21 November 2016Law & regulation

Advisers to small captives must declare certain transactions to IRS


Taxpayers associated with captive insurers that claim the benefit of Section 831(b), which allows non-life insurers with less than $1.2 million in written premiums ($2.2 million in 2017) to elect to be taxed only on their taxable investment income, should consider whether the Internal Revenue Service (IRS) notice also applies to them, according to a PwC report.

In a report, titled ‘New reporting requirements apply to small captive insurers and their advisors’, PwC stresses that if a company and policyholder, the IRS has expressed concern about such arrangements.

The new reporting requirements, effective from November 2016, identify certain captive insurance transactions where certain persons involved with the transaction must disclose their involvement to the IRS.

The IRS has expressed concern previously that some companies present a risk of abuse – especially if the company and the policyholder are related – due to a business policyholder still being able to deduct premiums paid to an insurance company.
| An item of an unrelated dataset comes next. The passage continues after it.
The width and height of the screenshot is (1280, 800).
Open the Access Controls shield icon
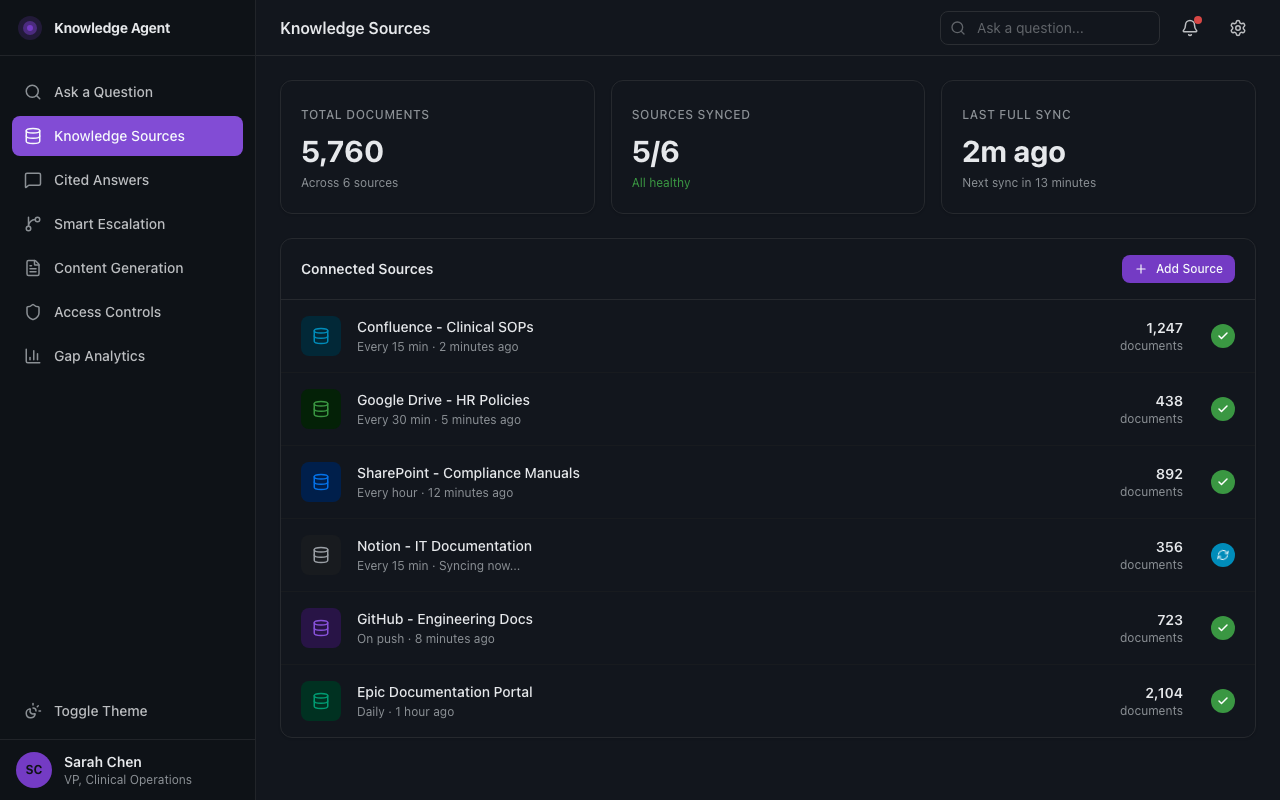[32, 312]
“The notice describes features of some Section 831(b) insurance transactions that concern the IRS, such as uneconomic premiums, failure to observe terms of the underlying insurance contracts, and insurance or improbable risks,” PwC said.
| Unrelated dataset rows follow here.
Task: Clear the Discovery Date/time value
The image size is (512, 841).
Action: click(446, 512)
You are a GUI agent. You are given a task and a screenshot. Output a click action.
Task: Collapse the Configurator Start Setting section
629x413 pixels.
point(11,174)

“Regardless of whether those features exist, an insurance arrangement is a transaction of interest under the notice if it has the following elements: a) a business owner directly or indirectly owns an entity conducting a trade or business; b) an insurance company directly or indirectly owned by the business owner or a related person enters into an insurance contract with (reinsures risk of) the business and c) the insurance company elects to be taxed under Section 831(b).”

The report also said: "The IRS acknowledges in the notice that not all captive insurance structures are abusive. Taxpayers who are parties to arrangements described in the notice, or are parties to similar arrangements, should evaluate the applicability of the notice and the qualification of their arrangements as insurance companies. Notice 2016-66 is the most recent development in the area, but is likely not the last.”